In our house we get the New York Times (NYT) because the Philadelphia Inquirer's (our city paper) coverage of international affairs is very limited. Sometimes I wonder why we bother. One can find a more thorough and certainly more balanced coverage on the web. However, we still enjoy the tradition of perusing a newspaper at the breakfast table. 

It is important to keep in mind that a newspaper, or any media source, really, is a reflection of the political and cultural sensibilities of its owners and managers. So you can politically and culturally peg those who run a media outlet such as a newspaper by what makes up its content as well as what is left out.

For instance, take the front page of the NYT for Saturday, 14 December 2013. There, above the fold, we find a large picture of what looks like a resort in the middle of a snowstorm. The description under the picture orients us: "Under a Snowy Sky in Jerusalem, Laps in a Pool.
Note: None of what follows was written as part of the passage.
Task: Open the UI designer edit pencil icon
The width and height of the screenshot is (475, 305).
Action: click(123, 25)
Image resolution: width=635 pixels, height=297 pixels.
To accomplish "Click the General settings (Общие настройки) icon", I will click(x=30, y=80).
A snowstorm around Jerusalem disrupted travel and electricity on Friday but did not deter a swimmer at the David Citadel Hotel." Beyond these few words there is no story. There is just the picture of what is an unusual climatic occurrence. Yet the photo also presents an image of Israel as a well-developed place. Some might see the photo as proof of their conviction that the Israelis really have made "the desert bloom" -- with swimming pools. 

Part II -- What Is Left Out?

One thing you will not learn from the NYT is that Israeli development is always balanced by Palestinian de-development. This is the inevitable result of the fact that Israel is a nation built on property acquired through a long and ongoing process of ethnic cleansing. This consistent off-setting of development with de-development is reflected in present-day conditions in the Gaza Strip.

On the same day that the NYT put its poolside "Snowy Sky in Jerusalem" picture on its front page, a spokesperson for the United Nations Relief and Works Agency (UNRWA) stated...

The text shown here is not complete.